-- start Source text --
By Ian Grant
There isn't an introduction, by the way. I've tried, and it just won't work. Not at this time in the
morning, probably not at any time. Some things can be introduced, ushered onto the stage with a
few carefully-chosen words to invite the audience's welcome and with a polite bow to acknowledge the applause. And
some things can't.
For all that last night represented some kind of small, significant re-start, it was still a haunting
evening. Sure, football did assert itself here, and we were slowly drawn back into attempting to follow the
ebb-and-flow of a match, the noise, the laughter, the arguments, the idle chit-chat...and, this being the
League Cup First Round, the endless wait for the game to bloody finish. For the players too, much hurtling
around, much desire and intent, much celebration when the breakthrough came and when the game did finally bloody
finish. But you didn't have to look too far beneath the surface.
You only had to look at Danny Webber, really. Wearing a white vest underneath his yellow shirt, a large
number eleven drawn on it in black felt-tip, he tried hard enough for two. And, despite lack of match fitness,
he tried hard enough for two for ninety minutes and then another thirty, well beyond the point where sheer
force of will was all that was fuelling his efforts. He was there...and yet, somehow, he wasn't there at the
same time. And he wasn't alone, not by any means.
There are numerous images that are similarly poignant. Often, spontaneous actions say much more than those
that have been rehearsed, and the absolute silence that descended upon Vicarage Road as Richard Short read the
touching, affectionate, funny story behind the players' choice of Coolio's "Gangsta's Paradise" to
honour Jimmy Davis and to herald their arrival on the pitch was something that I'll never forget. Football grounds don't become
silent of their own accord. Not ever, in my experience. Nine and a half thousand people shut up and listened, and the
lengthy applause that broke out only seemed to cover, rather than break, that respectful silence. Silence as
a complete stillness of sound rather than an absence of sound, I guess.
Even with Coolio booming out, the silence in the stands remained unbroken. People stood, listened, thought.
-- end Source text --
-- start Supplied data --
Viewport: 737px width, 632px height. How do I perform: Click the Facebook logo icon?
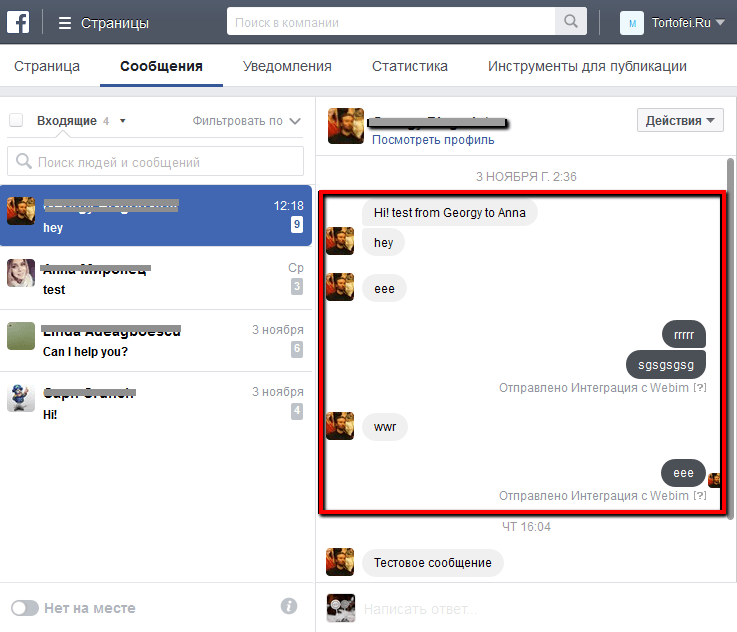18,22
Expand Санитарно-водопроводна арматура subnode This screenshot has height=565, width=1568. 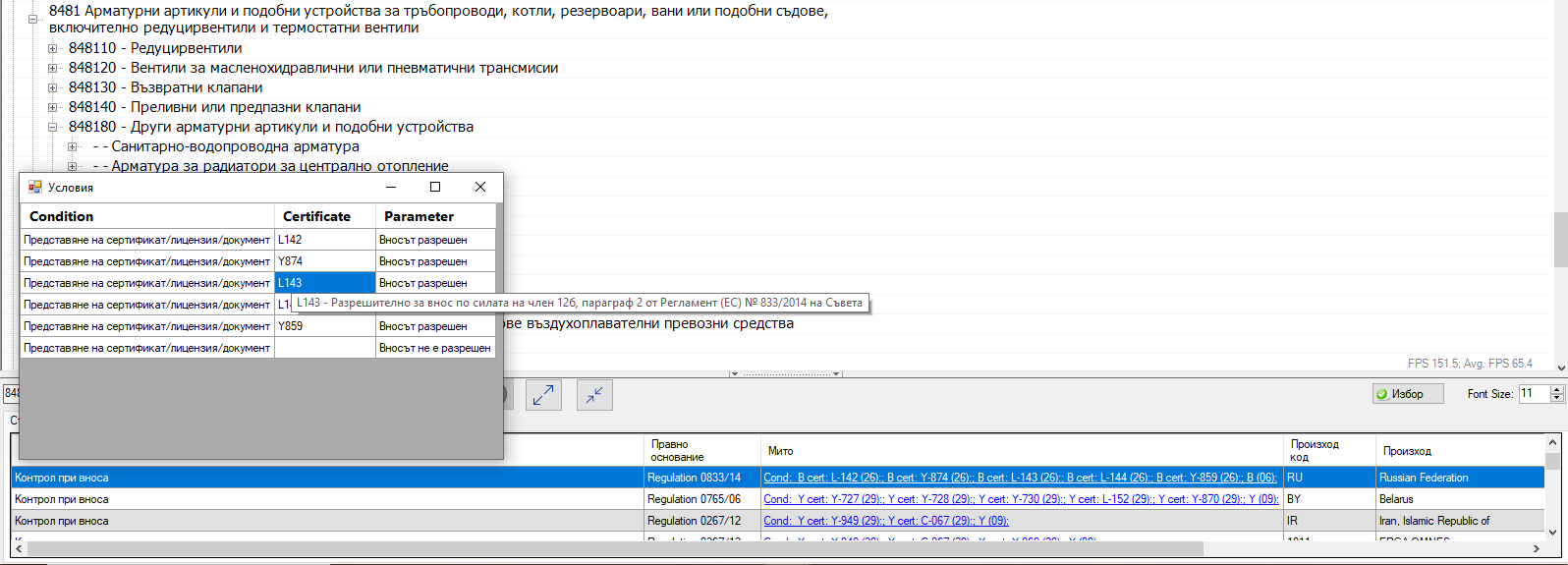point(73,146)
-- end Supplied data --
*The problem*
Please list every person named in the match report, including the byline.

*Response for this exercise*
Ian Grant, Danny Webber, Richard Short, Coolio, Jimmy Davis